The Writer’s Block Presents: Writer’s Block




Many, many writers have had those moments where they’re staring at a blank page and thinking, I can’t think of a single thing to write. I may never have another creative idea again in my lifetime. Maybe it’s followed by, Boy, I sure could go for a chocolate chip muffin (as I am thinking as I type this). I can’t tell you these moments are easily fixed. I can tell you you’re not alone.

When faced with such a crisis, the best advice I’ve ever received is to do something else. Anything else. Push your chair away from that screen and find a different activity, preferably something creative or physical, to give your mind a break. If you like to paint, paint. If you’ve been meaning to plant a small vegetable garden, now’s the time. Is your wrist sore because you don’t have the proper carpal support for your computer mouse? Break out that sewing kit and get to stitching a small wrist pillow. Bake a dozen chocolate chip muffins from scratch, then send me some. Do anything . . . other than write.

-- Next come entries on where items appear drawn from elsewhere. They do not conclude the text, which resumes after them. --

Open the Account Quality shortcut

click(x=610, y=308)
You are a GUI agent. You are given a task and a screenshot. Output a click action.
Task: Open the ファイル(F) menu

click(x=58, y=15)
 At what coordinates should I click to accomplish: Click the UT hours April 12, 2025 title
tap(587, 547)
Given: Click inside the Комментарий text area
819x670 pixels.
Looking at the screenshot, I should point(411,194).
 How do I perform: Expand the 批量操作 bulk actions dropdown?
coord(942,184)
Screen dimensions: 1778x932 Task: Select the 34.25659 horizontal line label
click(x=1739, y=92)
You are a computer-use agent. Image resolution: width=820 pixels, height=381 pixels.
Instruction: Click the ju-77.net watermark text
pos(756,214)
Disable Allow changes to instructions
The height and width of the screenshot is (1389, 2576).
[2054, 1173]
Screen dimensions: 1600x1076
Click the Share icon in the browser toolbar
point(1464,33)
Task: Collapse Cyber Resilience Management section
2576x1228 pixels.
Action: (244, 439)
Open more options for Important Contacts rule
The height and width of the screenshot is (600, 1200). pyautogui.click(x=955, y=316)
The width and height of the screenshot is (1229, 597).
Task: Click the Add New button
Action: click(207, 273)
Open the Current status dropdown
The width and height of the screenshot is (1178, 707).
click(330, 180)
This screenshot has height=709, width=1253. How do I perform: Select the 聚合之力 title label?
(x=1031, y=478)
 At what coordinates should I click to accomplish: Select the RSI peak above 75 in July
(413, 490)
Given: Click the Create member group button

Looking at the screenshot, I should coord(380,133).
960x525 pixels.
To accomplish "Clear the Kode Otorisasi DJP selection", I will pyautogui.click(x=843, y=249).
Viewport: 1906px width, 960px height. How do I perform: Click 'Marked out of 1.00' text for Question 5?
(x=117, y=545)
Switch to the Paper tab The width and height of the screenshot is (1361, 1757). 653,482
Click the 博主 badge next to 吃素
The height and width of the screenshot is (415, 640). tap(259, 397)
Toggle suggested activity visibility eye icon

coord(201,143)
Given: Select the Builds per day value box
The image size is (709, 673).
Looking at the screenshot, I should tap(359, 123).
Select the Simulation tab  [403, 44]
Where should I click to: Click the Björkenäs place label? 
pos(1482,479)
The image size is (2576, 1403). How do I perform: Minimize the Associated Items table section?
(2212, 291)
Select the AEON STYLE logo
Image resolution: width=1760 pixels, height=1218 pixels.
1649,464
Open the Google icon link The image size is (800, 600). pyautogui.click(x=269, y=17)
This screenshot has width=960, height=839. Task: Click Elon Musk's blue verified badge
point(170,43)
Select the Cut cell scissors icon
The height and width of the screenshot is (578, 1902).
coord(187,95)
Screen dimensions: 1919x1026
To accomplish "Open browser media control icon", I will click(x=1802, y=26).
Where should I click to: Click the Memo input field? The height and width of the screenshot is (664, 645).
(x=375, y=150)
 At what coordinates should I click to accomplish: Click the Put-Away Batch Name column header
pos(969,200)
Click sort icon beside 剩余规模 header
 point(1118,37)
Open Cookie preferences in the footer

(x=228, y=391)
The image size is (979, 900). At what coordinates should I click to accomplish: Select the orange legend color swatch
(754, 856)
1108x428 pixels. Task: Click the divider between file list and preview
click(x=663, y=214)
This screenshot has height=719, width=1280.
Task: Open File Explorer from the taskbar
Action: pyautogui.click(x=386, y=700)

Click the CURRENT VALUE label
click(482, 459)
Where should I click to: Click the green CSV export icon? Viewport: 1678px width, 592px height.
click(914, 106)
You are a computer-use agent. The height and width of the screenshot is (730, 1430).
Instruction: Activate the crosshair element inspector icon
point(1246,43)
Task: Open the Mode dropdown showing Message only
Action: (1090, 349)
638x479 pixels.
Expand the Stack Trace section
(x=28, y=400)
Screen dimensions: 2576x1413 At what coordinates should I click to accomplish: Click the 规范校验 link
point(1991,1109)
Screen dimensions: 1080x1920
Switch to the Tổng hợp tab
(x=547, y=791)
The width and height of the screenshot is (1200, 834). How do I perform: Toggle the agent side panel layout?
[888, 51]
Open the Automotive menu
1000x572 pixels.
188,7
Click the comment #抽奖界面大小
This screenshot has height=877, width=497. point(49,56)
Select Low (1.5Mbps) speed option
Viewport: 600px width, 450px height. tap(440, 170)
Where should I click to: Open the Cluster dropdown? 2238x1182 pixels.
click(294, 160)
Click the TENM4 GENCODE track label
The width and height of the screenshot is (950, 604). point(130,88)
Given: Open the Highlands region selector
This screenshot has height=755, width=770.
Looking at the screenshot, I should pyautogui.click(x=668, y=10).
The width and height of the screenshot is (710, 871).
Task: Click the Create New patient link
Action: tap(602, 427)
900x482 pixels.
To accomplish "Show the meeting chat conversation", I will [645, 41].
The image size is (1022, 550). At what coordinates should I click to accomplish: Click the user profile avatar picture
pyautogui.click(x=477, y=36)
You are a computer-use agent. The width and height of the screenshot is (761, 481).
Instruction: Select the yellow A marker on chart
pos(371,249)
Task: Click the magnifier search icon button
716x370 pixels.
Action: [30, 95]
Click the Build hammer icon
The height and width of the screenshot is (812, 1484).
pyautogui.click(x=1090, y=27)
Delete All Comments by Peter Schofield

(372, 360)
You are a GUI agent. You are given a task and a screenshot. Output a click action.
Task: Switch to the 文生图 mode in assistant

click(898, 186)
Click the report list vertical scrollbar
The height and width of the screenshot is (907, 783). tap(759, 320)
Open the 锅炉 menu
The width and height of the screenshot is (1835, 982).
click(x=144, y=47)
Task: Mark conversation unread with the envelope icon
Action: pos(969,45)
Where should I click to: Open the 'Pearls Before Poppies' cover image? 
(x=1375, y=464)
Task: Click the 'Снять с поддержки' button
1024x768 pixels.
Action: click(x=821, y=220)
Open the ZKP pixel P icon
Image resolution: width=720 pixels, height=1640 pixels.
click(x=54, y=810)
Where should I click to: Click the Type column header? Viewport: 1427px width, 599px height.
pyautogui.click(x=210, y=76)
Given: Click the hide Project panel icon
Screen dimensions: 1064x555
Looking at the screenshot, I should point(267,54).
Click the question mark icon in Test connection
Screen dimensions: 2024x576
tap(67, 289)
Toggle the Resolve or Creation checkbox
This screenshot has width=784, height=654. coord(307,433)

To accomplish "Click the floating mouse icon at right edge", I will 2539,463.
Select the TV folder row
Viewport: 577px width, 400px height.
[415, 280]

You’ll likely find your mind will wander during these activities. For example, I hate sewing, but my wrist was shooting stabby “I need some support here” pains up my arm, which really just added insult to the injury of feeling like I’d never have a creative idea again as long as I lived. I cut up an old pillowcase and filled it with dry rice. I sewed it by hand, on purpose, just so it would take longer, and give my mind time to wander. Right around the time I was stuffing the rice in, grain by grain, my husband asked what I’d be making for dinner. Within five minutes, I had the germ of a story idea, about a disgruntled housewife who stabs her husband in the eye with a large sewing needle. She then dismembers the corpse, stuffs the pieces into a roasting pan, and sets the oven to “self-cleaning.” Had I not forced myself to take a break from the computer, this never would’ve happened.

Don’t force the words to come. Take a break. You’ll be pleased to find inspiration can grow from the most ordinary things.

See? A wrist support can also work as creative therapy.

See? A wrist support can also work as creative therapy.